Material to process —
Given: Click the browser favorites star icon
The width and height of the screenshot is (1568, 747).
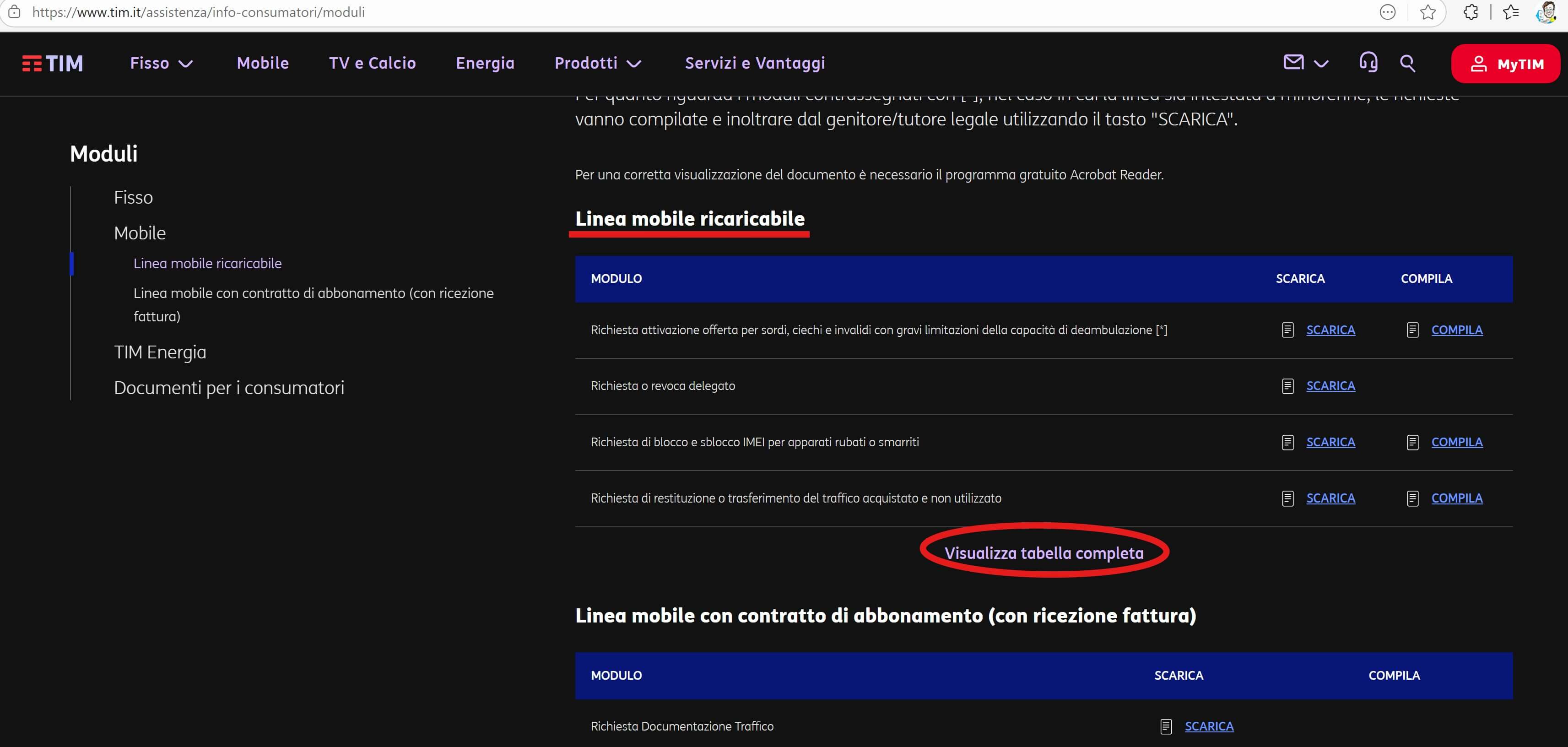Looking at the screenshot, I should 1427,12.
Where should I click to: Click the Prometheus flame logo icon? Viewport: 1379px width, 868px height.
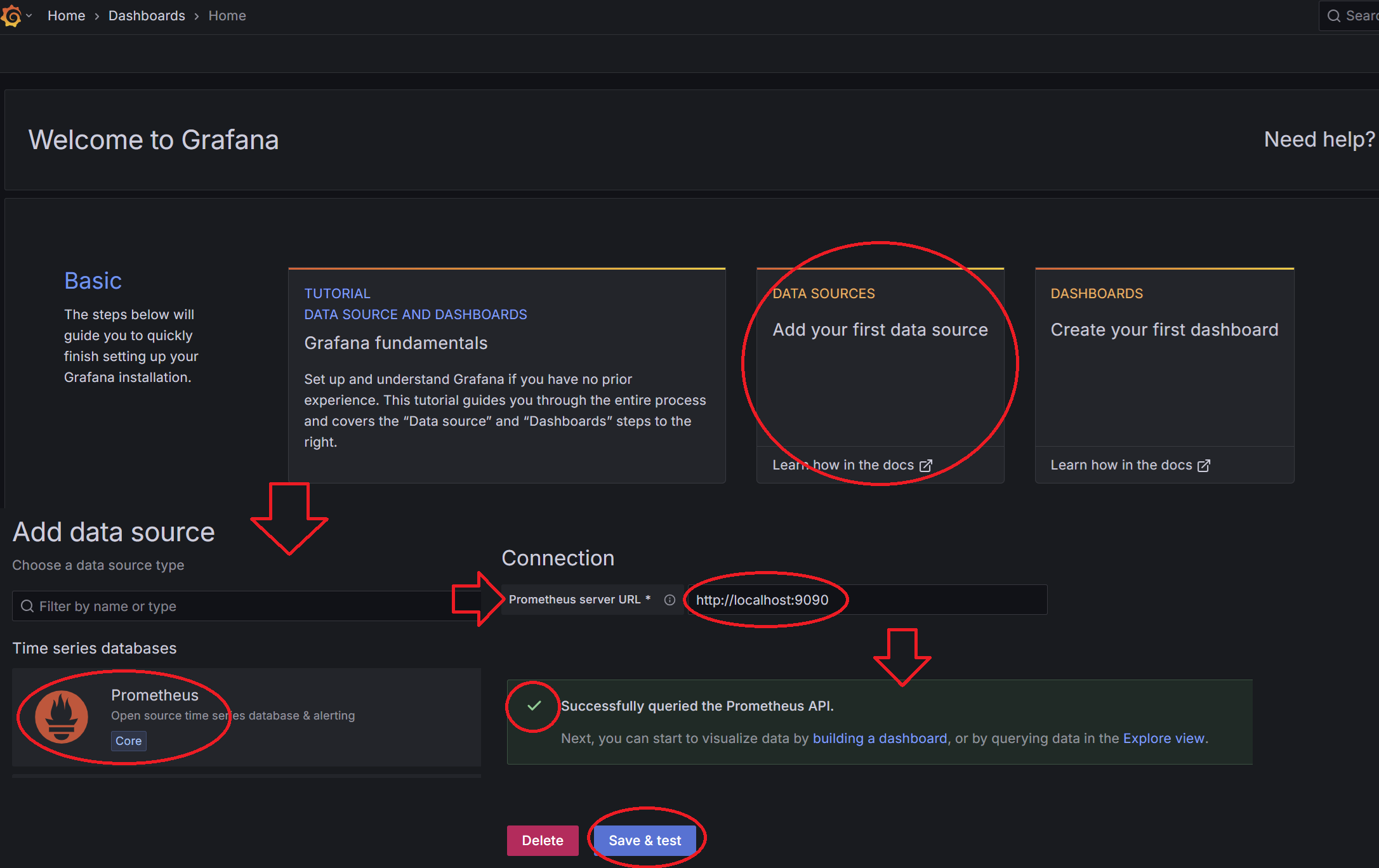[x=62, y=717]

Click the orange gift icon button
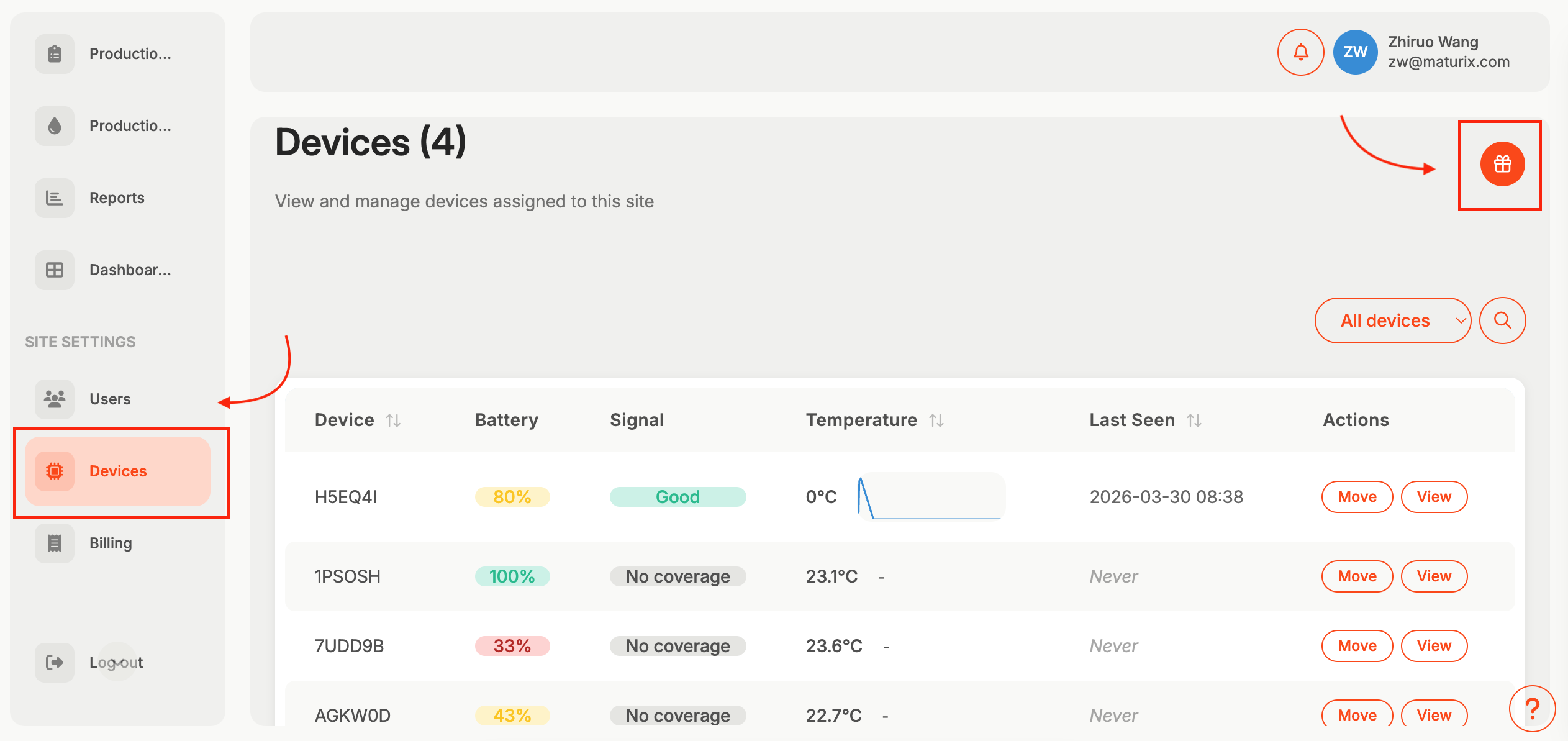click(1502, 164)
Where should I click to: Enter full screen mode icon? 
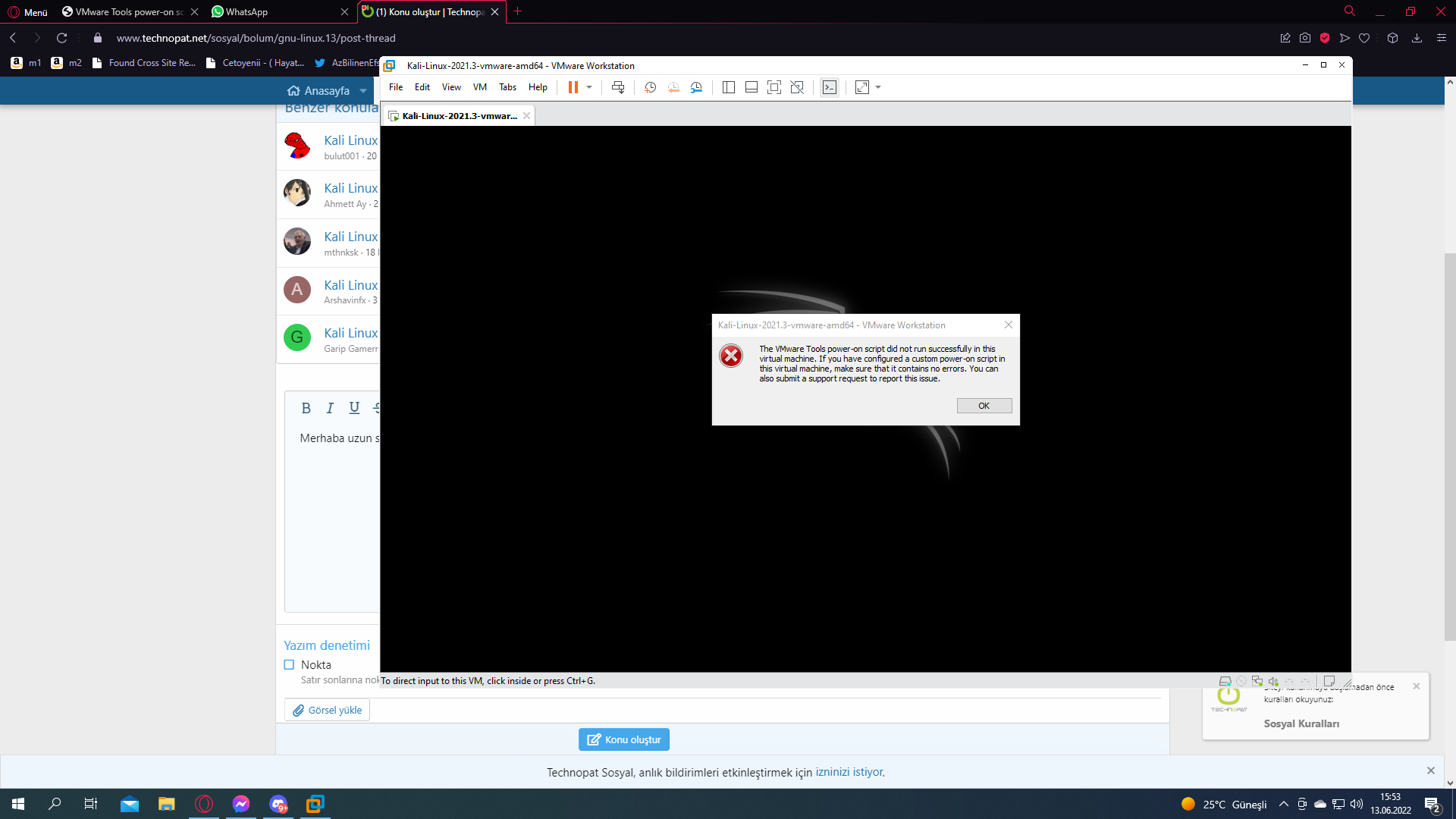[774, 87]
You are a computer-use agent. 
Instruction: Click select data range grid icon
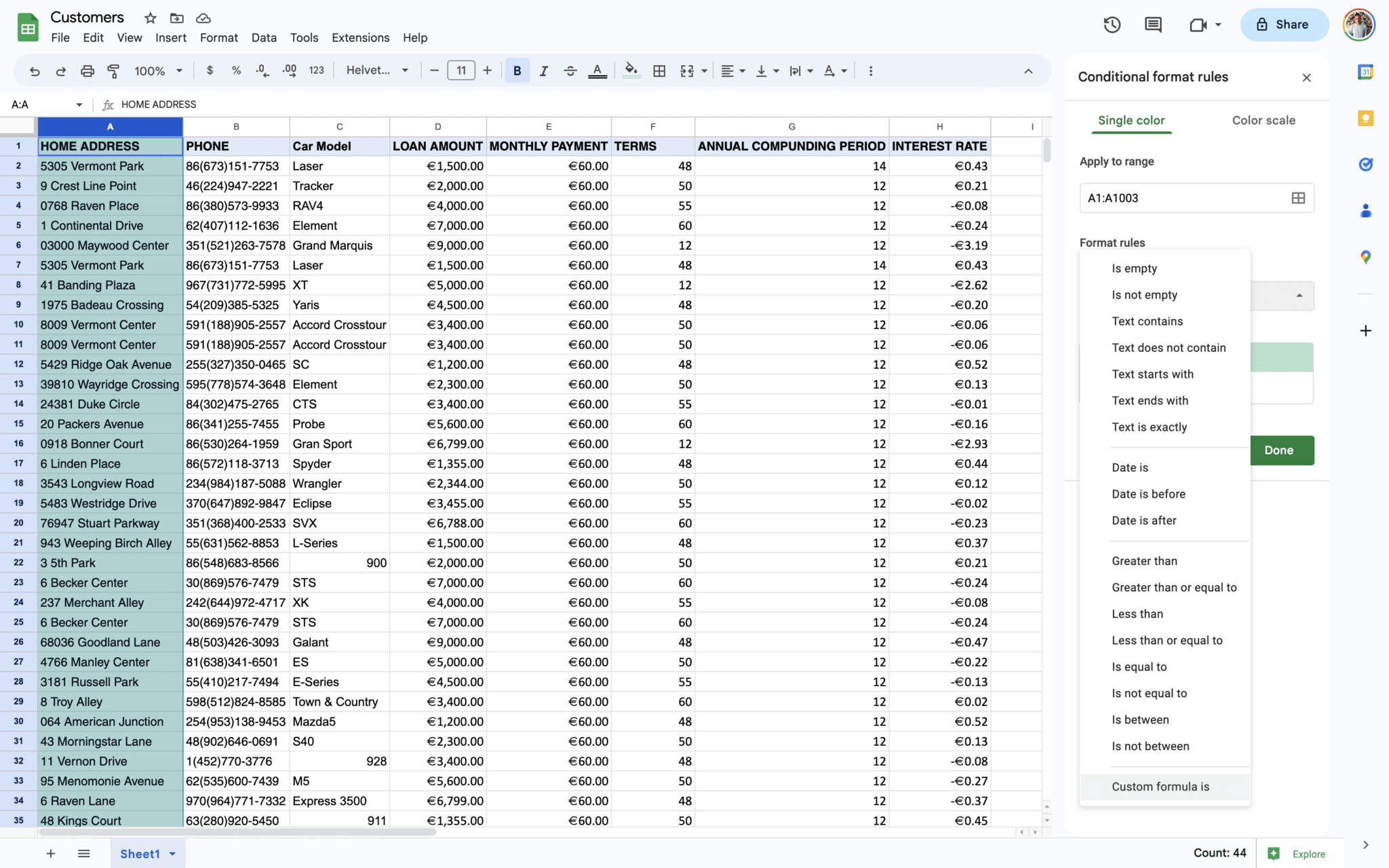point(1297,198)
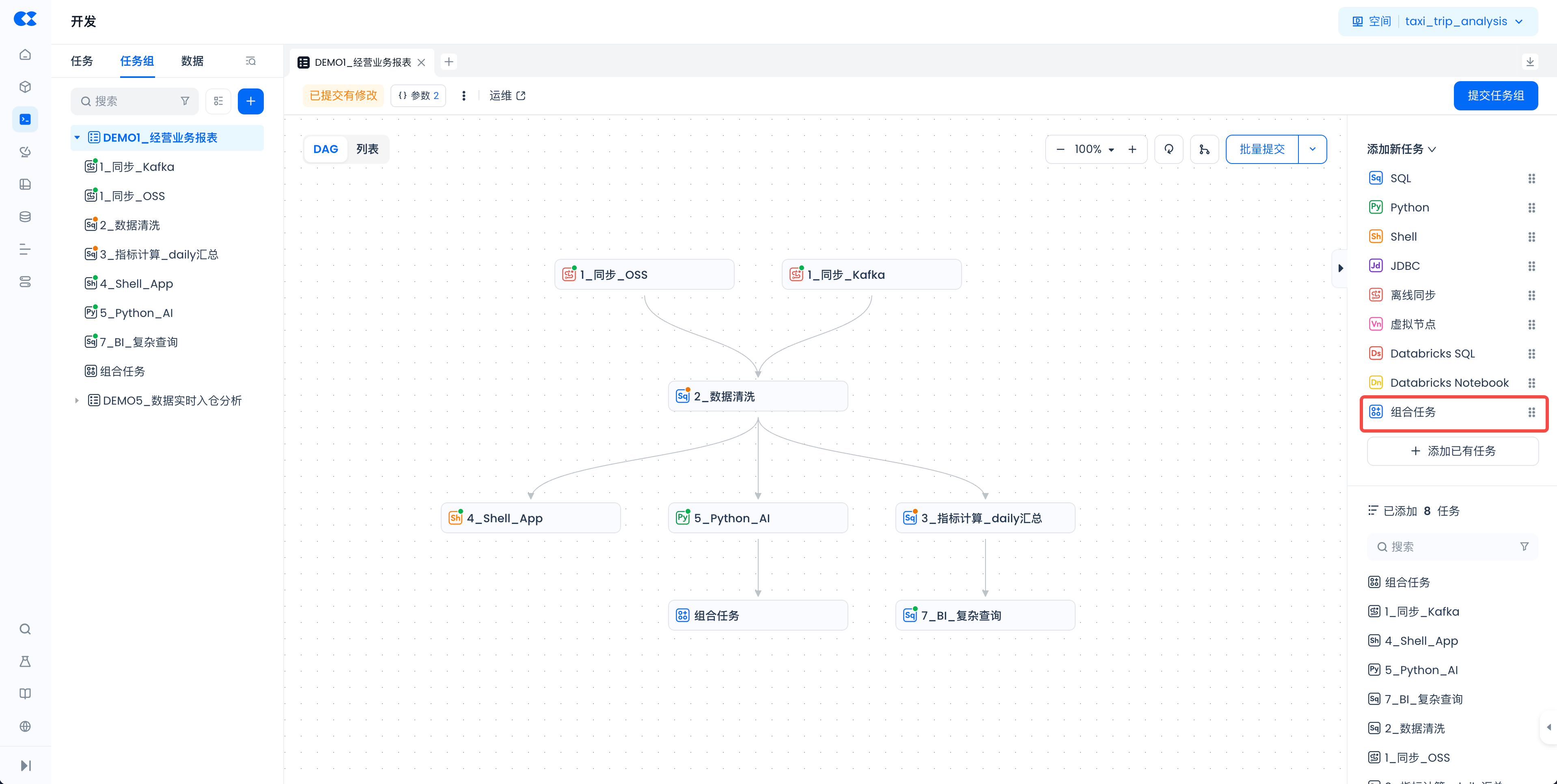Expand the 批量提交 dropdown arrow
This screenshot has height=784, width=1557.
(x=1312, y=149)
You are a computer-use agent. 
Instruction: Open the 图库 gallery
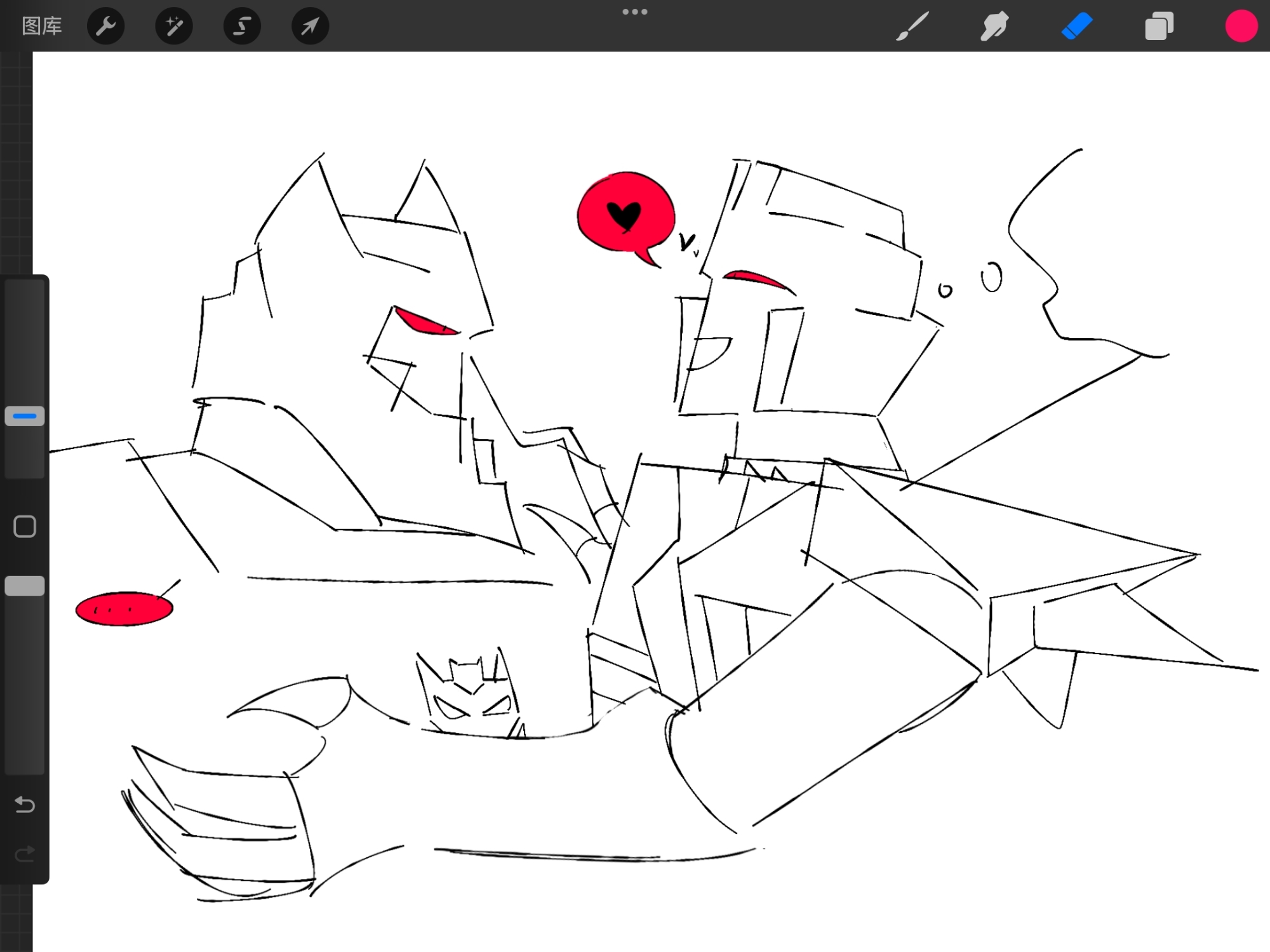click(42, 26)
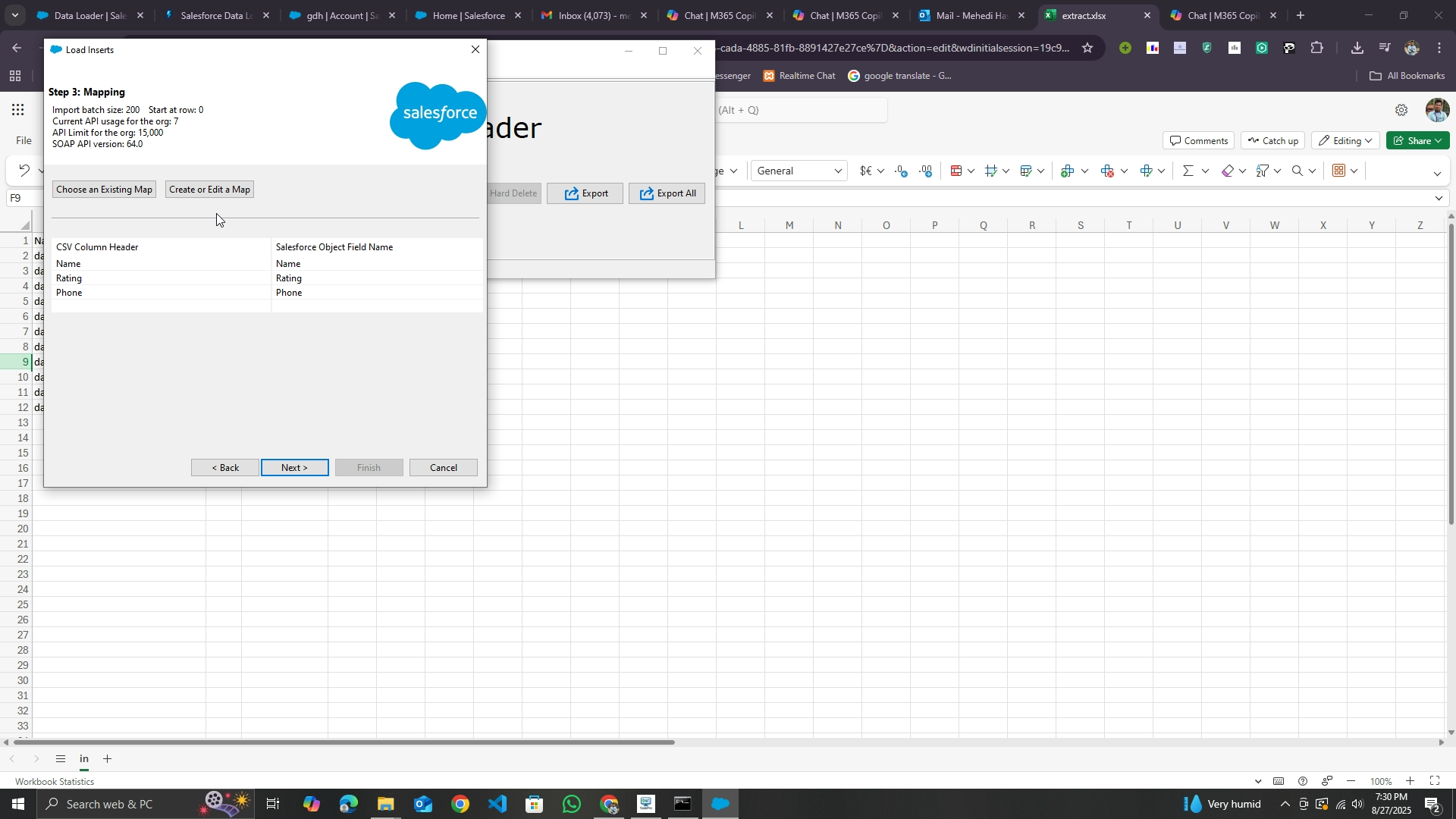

What needs to be done —
All of the preceding material should be output verbatim, with the pictures excluded.

Task answer —
Given: Click the browser favorites star icon
The width and height of the screenshot is (1568, 747).
Looking at the screenshot, I should 1427,12.
Where should I click to: Click the Prometheus flame logo icon? Viewport: 1379px width, 868px height.
[x=62, y=717]

Click the orange gift icon button
click(1502, 164)
Where should I click to: Enter full screen mode icon? 
[774, 87]
You are a computer-use agent. 
Instruction: Click select data range grid icon
point(1297,198)
Expand the 批量提交 dropdown arrow
This screenshot has height=784, width=1557.
(x=1312, y=149)
You are a computer-use agent. 
Instruction: Open the 图库 gallery
click(42, 26)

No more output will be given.